(Input data begins)

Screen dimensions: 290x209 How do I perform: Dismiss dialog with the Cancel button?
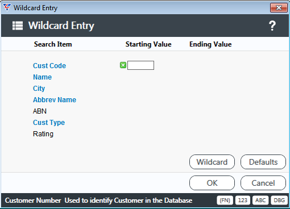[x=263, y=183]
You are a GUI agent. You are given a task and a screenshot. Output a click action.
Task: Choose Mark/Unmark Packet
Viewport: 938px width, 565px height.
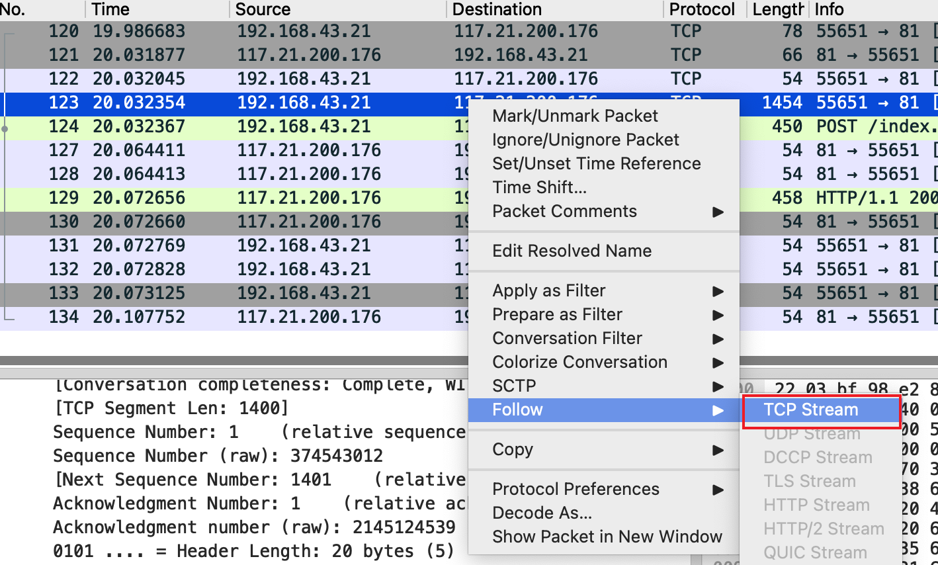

(Input data ends)

__About this exercise__: The response must consist of the entries above exactly as they stand, minus any pictures.

__Your response__:
Screen dimensions: 290x209 How do I perform: Dismiss dialog with the Cancel button?
[x=263, y=183]
You are a GUI agent. You are given a task and a screenshot. Output a click action.
Task: Choose Mark/Unmark Packet
Viewport: 938px width, 565px height.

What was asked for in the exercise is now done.